● **Data to examine**:
◆ ◆ ◆
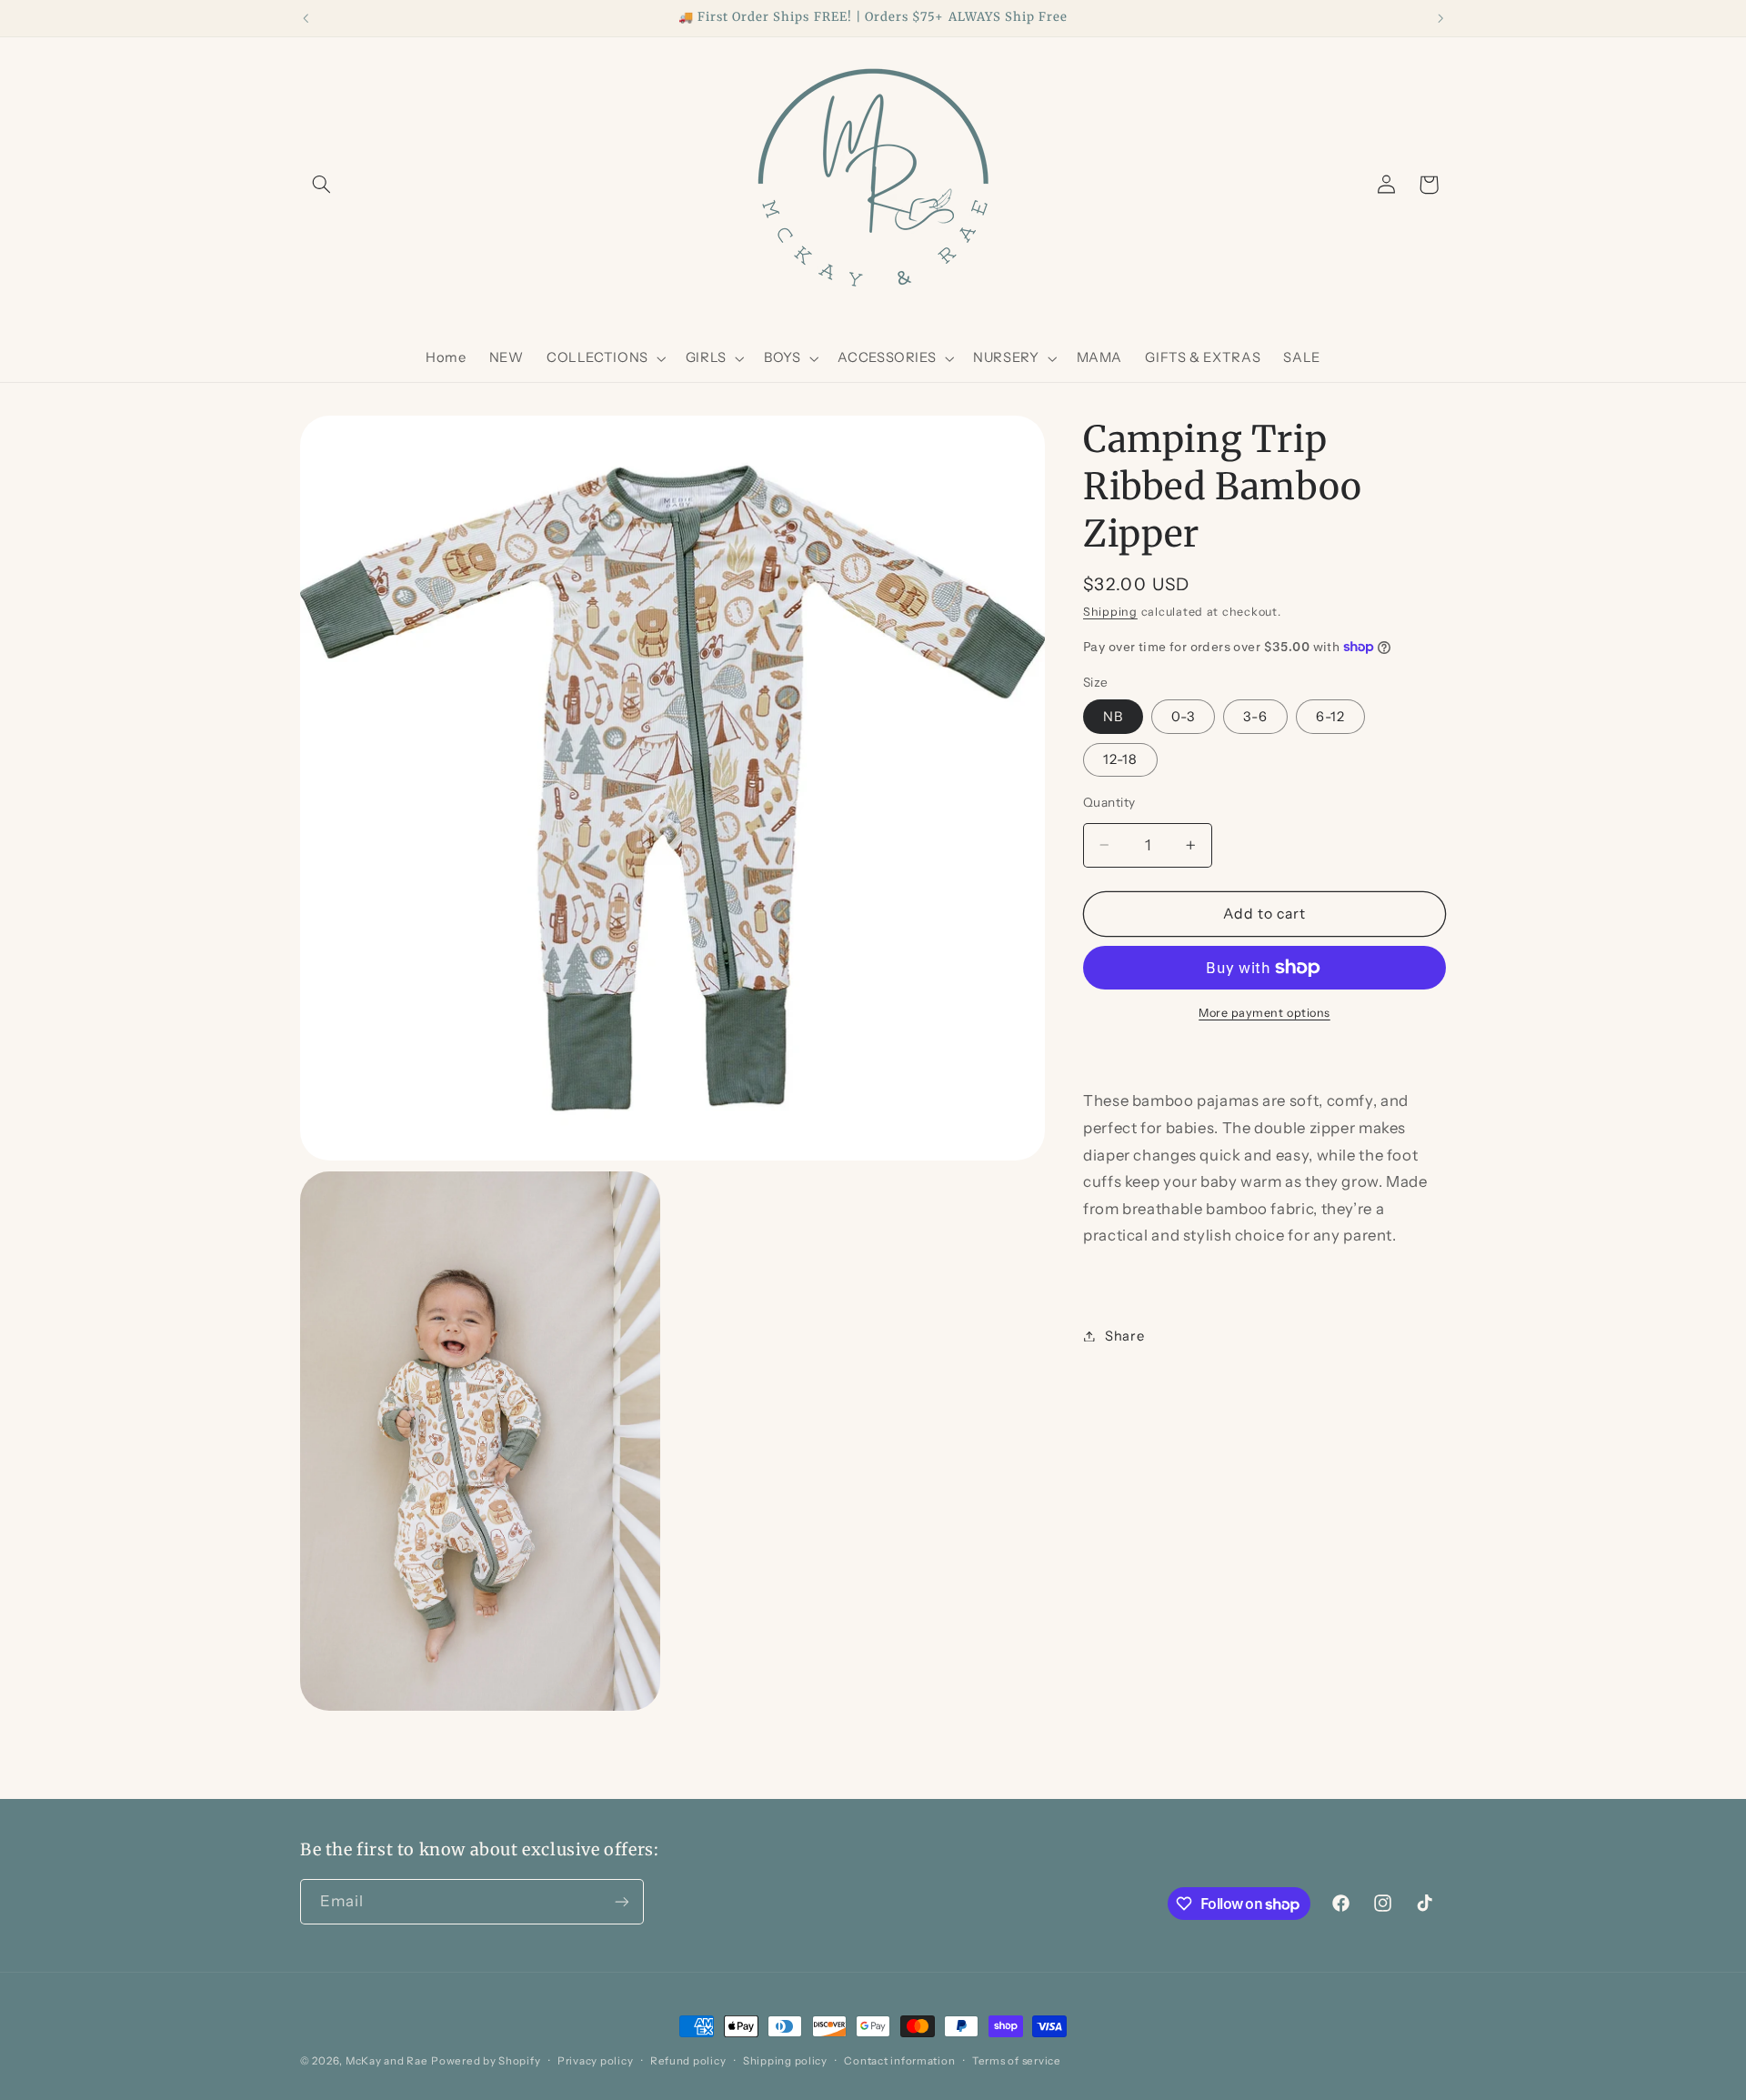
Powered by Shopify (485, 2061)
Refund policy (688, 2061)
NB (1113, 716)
◆ ◆ ◆
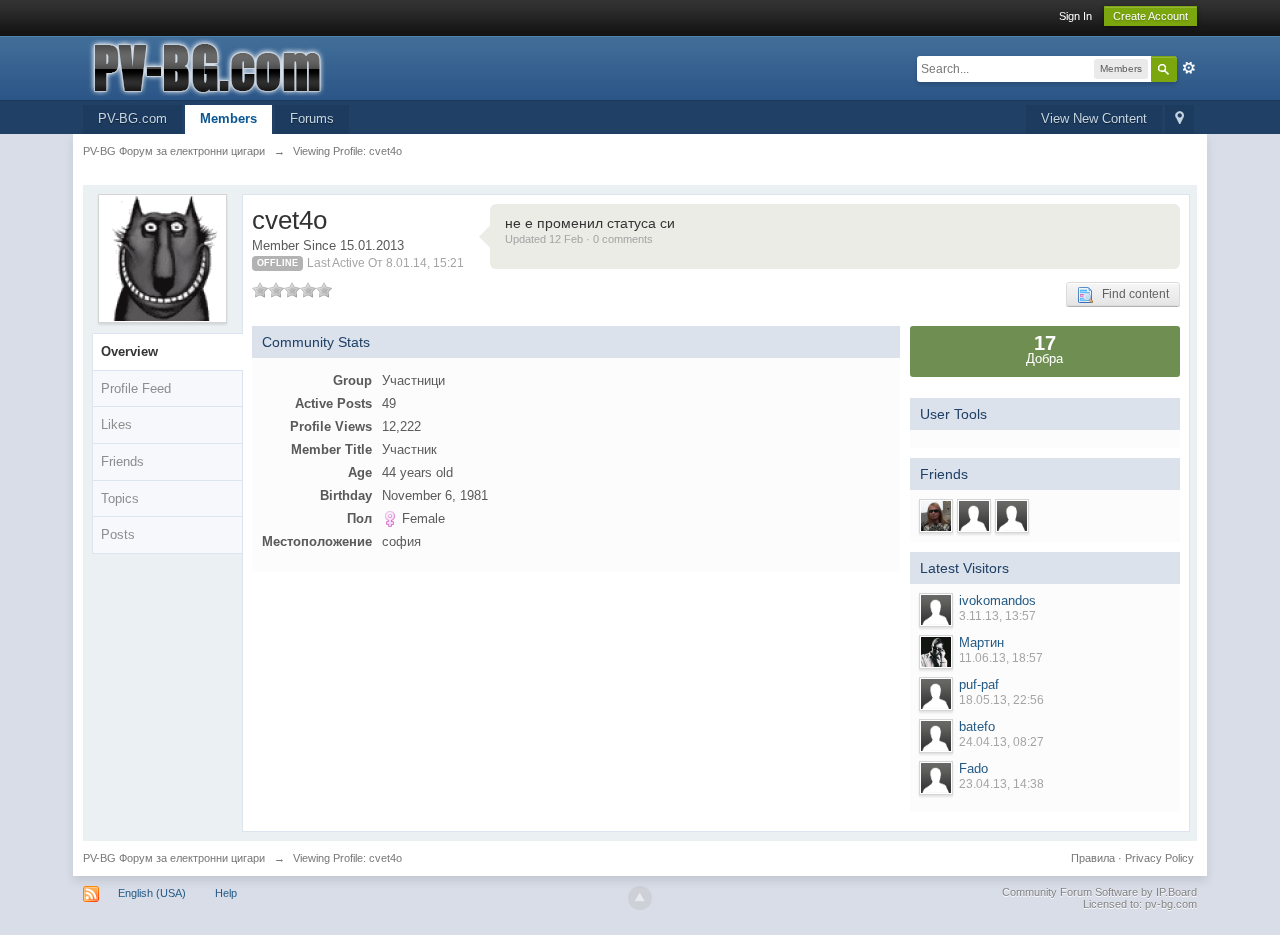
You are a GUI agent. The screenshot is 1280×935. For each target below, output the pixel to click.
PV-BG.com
◆ ◆ ◆
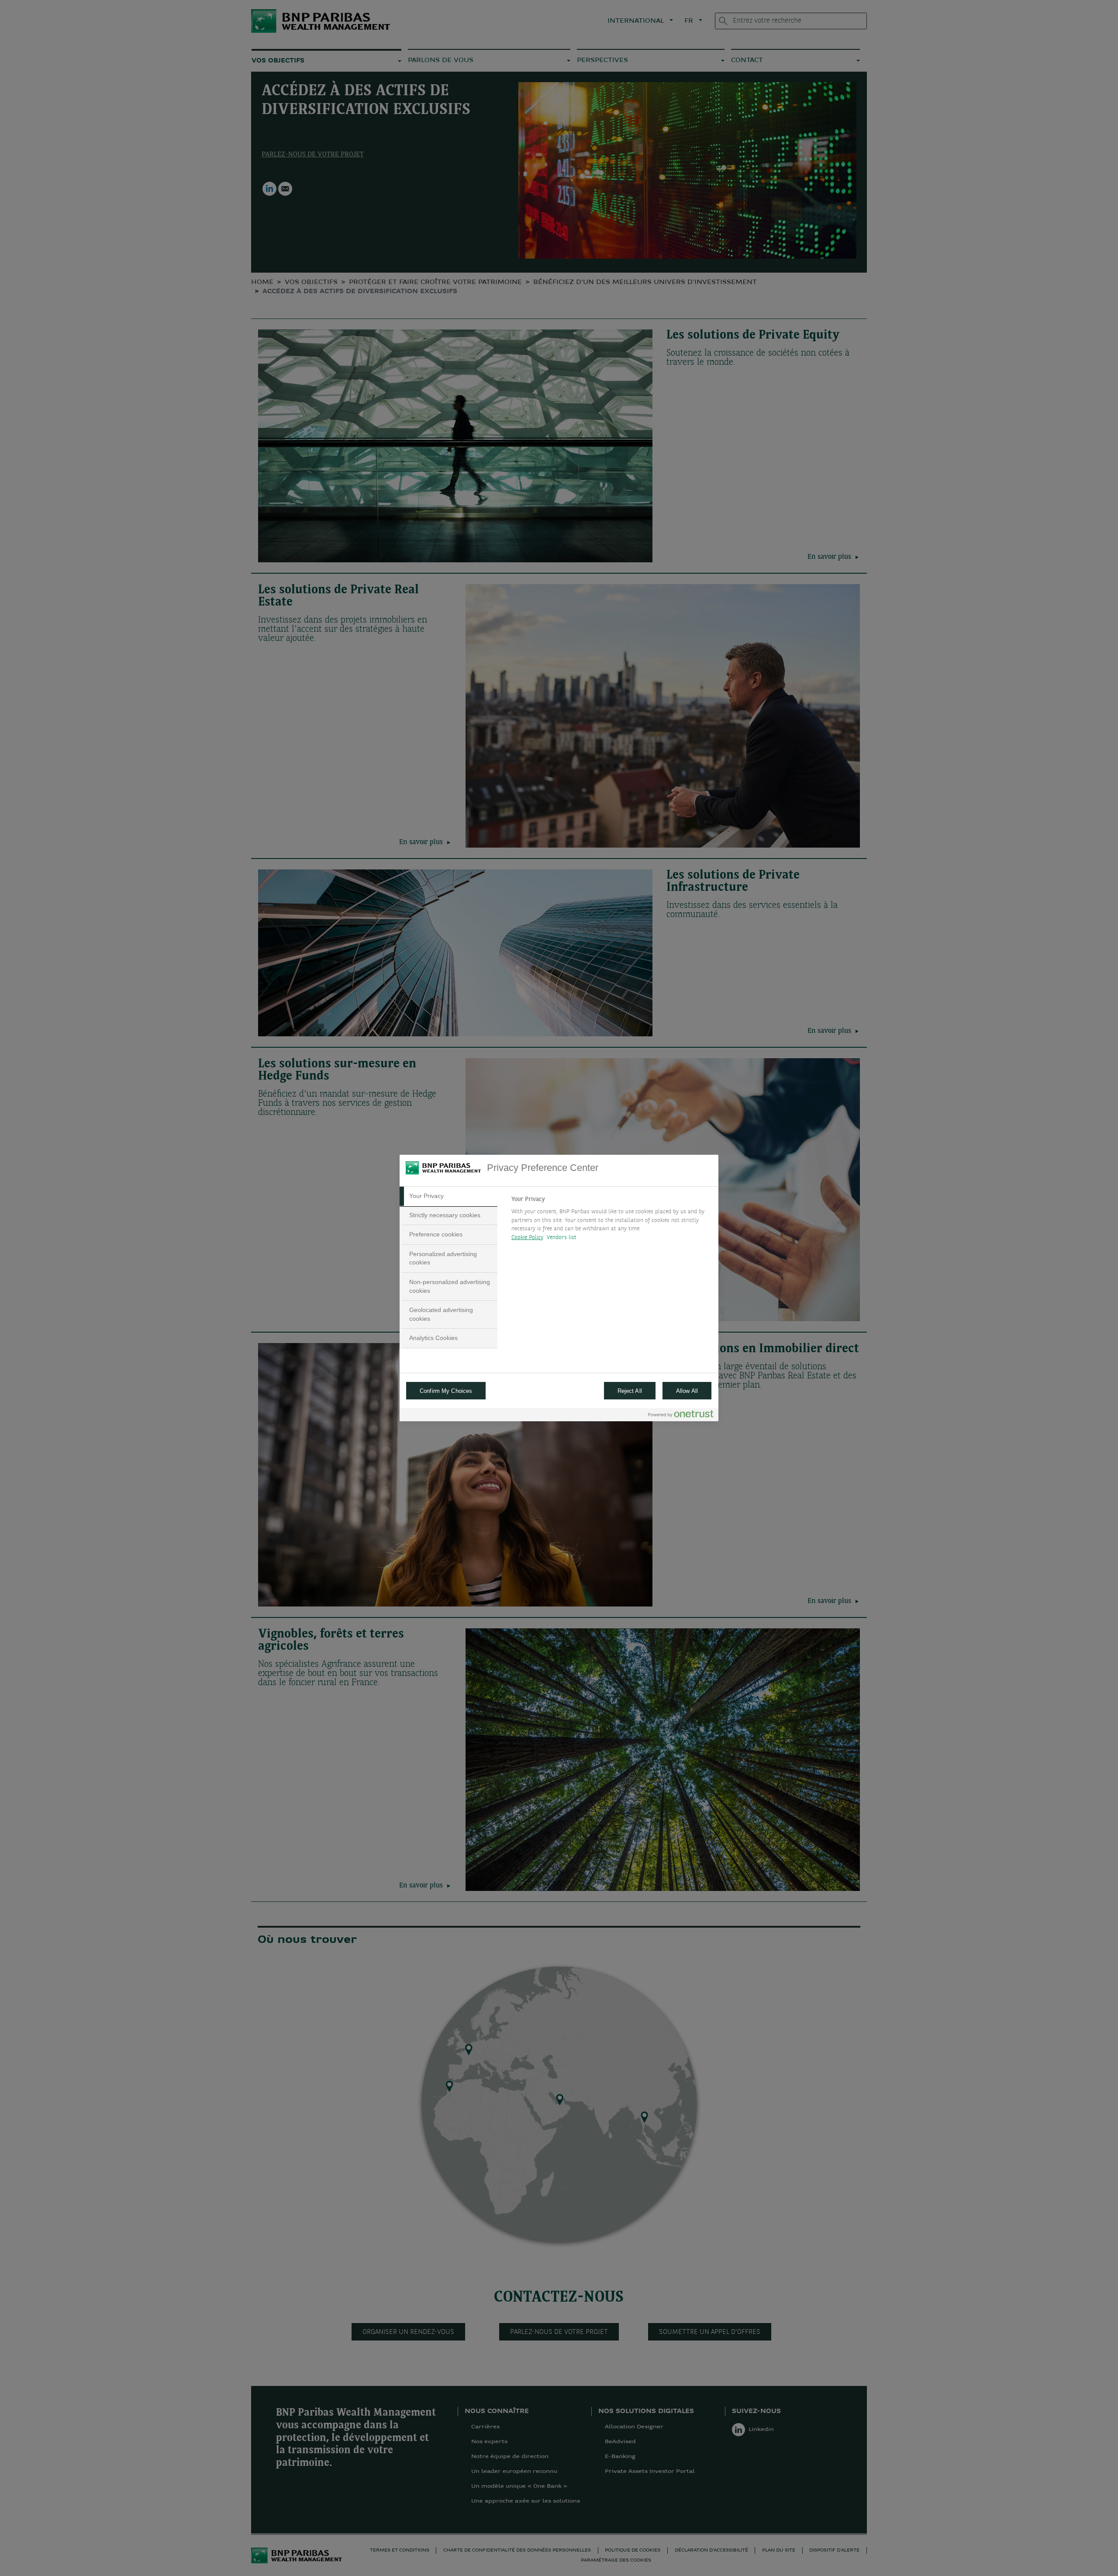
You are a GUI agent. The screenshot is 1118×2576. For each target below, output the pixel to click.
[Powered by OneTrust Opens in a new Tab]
◆ ◆ ◆
● **What is needed**:
In the entries above, the lines between the one holding "You are a GUI agent. The screenshot is 1118×2576." and the one holding "[Powered by OneTrust Opens in a new Tab]", inclusive, are to be printed exactly as written, and those alone.

● **Response for this exercise**:
You are a GUI agent. The screenshot is 1118×2576. For each target below, output the pixel to click.
[Powered by OneTrust Opens in a new Tab]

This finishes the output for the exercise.